Urinary incontinence affects more women than men and more than 50 percent of women who have symptoms do not seek medical care, according to the American College of Obstetricians and Gynecologists. Many women leak small amounts of urine at times. These leaks can occur with physical activity or other stress, such as coughing. Some women feel the urge to urinate and cannot control it. Others leak urine only during pregnancy. When leaks become frequent or severe enough to be a problem, it is called urinary incontinence, or loss of bladder control.


  • Leaking urine often
  • A strong urge to urinate whether or not the bladder is full
  • Painful voiding
  • Bed-wetting or leaking while sleeping


  • Maintain a healthy weight; being overweight can put pressure on the pelvic organs.
  • Strengthen the pelvic muscles through Kegel exercises.
  • Quit smoking; it hinders blood supply and may cause coughing and an increased risk of stress incontinence.

How to Cope:

  • Do Kegel exercises by tightening and holding the pelvic muscles until you can’t hold anymore.
  • Elevate your legs several times a day to lessen fluid buildup that can cause unwanted nighttime trips to the bathroom.
  • Sometimes devices can be used to make the pelvic muscles stronger.
  • Medications may help control muscle spasms, can help prevent leaks or strengthen the muscle of the urethra.

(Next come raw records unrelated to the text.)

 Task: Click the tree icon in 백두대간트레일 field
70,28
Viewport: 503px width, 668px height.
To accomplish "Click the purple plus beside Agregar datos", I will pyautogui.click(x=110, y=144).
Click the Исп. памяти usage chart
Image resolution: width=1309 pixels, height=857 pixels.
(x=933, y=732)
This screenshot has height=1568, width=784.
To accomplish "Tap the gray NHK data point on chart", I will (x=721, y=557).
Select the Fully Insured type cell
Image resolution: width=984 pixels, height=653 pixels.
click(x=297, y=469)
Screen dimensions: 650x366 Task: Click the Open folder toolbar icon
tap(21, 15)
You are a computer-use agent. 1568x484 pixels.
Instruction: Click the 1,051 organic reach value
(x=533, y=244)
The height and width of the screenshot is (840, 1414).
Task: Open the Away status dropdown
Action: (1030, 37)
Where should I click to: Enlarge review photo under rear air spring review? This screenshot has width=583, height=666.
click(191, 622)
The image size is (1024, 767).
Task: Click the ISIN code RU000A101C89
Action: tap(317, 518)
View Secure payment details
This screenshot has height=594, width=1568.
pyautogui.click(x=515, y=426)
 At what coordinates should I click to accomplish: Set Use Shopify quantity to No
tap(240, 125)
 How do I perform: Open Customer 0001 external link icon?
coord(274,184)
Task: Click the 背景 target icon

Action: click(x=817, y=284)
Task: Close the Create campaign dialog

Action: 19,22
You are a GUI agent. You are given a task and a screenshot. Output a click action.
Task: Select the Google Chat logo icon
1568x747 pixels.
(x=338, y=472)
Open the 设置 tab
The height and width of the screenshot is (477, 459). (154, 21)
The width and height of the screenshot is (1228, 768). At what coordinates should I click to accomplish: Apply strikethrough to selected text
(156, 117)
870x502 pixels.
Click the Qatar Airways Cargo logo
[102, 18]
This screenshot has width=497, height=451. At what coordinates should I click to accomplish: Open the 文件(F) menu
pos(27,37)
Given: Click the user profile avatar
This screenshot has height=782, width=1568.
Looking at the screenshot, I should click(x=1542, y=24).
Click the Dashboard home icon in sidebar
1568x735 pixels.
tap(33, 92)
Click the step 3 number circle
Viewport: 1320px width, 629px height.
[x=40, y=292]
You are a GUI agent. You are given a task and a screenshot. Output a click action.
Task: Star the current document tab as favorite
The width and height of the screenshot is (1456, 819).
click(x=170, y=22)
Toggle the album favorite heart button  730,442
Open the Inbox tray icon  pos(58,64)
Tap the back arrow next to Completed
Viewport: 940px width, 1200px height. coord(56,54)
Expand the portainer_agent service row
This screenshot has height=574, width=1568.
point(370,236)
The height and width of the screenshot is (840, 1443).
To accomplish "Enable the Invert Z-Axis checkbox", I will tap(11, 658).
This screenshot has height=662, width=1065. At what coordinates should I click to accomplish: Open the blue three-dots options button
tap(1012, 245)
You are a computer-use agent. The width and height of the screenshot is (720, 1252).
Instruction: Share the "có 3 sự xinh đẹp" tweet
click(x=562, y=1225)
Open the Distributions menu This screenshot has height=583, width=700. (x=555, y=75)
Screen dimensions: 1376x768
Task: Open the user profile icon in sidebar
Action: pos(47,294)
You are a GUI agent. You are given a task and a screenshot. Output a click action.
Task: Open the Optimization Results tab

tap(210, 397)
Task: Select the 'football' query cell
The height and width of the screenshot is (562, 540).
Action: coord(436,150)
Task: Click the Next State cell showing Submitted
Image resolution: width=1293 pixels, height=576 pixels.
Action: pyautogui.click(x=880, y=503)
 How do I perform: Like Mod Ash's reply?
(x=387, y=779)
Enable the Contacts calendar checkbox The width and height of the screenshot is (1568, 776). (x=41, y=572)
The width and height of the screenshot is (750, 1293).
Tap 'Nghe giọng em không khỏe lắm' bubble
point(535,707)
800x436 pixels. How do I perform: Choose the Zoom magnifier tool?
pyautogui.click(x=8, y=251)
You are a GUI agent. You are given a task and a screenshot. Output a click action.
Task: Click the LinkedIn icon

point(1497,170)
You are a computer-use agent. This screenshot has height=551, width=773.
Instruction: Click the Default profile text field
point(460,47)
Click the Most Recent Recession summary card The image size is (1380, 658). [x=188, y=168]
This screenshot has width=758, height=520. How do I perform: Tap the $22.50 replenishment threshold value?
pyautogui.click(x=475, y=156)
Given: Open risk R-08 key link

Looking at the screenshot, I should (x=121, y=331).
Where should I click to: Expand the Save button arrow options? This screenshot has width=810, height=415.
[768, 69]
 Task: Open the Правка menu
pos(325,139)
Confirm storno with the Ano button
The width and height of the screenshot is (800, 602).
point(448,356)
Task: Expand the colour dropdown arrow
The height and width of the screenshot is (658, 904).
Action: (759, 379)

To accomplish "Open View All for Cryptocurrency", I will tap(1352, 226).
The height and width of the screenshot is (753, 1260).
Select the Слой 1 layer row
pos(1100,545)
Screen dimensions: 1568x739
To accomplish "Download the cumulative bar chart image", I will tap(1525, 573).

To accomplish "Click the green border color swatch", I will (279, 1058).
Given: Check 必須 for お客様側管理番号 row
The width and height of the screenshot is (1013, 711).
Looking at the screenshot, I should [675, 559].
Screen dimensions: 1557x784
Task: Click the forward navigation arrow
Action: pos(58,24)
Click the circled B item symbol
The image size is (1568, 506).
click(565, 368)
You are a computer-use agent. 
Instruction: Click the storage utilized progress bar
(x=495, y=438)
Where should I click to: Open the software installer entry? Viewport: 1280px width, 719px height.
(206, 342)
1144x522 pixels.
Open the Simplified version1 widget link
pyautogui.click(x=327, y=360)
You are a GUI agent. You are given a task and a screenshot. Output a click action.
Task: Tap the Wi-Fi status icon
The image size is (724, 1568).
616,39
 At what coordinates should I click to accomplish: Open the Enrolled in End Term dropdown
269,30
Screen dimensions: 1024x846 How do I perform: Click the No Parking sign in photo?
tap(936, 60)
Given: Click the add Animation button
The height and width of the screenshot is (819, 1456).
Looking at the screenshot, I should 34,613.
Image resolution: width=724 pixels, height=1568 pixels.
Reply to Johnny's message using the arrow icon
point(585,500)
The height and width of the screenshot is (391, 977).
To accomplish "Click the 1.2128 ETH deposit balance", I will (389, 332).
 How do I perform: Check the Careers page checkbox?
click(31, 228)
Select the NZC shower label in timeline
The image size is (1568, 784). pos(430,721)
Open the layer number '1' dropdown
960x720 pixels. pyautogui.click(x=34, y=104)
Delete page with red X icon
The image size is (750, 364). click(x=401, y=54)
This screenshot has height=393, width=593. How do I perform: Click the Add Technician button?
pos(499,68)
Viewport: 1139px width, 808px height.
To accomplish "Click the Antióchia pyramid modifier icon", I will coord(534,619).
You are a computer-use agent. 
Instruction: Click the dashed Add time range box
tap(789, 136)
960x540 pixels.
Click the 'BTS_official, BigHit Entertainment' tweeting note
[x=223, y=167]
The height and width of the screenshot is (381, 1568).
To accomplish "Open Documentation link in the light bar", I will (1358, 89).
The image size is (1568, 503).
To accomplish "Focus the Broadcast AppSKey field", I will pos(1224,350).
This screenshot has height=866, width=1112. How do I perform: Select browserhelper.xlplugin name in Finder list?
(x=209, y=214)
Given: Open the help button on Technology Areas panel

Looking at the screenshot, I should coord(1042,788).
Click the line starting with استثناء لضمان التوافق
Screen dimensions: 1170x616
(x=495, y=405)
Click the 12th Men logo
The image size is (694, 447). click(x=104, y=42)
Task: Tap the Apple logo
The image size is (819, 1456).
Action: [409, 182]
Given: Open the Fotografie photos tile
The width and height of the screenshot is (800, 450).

Menopause is the time in a woman's life when her period stops. It is a normal change in a woman's body. According to the National Women’s Health Information Center, a woman has reached menopause when she has not had a period for 12 months in a row and there are no other causes, such as pregnancy or illness, for this change. Leading up to menopause, a woman’s body slowly makes less and less of the hormones estrogen and progesterone. This change often happens between the ages of 45 and 55 years old.


  • Change in pattern of periods (shorter or longer, lighter or heavier, more or less time between periods)
  • Headaches
  • Trouble sleeping through the night
  • Mood swings, feeling crabby or crying spells
  • Memory issues – trouble remembering, focusing or feeling confused
  • Depression
  • Hot flashes and night sweats (sometimes followed by a chill)
  • Vaginal dryness
  • Hair loss or thinning on your head, more hair growth on your face

Prevention: There is none.

How to Cope:

  • Eating a healthy diet
  • Exercise can combat insomnia, moodiness and low energy levels.
  • Hormone therapy may be an option based on individual health risk and family history. Consult your doctor.
  • Prescription vaginal suppositories or local creams help with vaginal dryness


Osteoporosis, a bone-thinning disease, affects 10 million Americans – eight million of whom are women, according to the National Institutes of Health. It occurs when the body doesn’t form enough new bone or too much existing bone is reabsorbed. The disease causes a progressive loss of bone density and strength. As a result, people with osteoporosis are more likely to experience bone fractures. Once diagnosed, treatment should begin. Talk with your doctor about bone health and when a bone density test is right for you.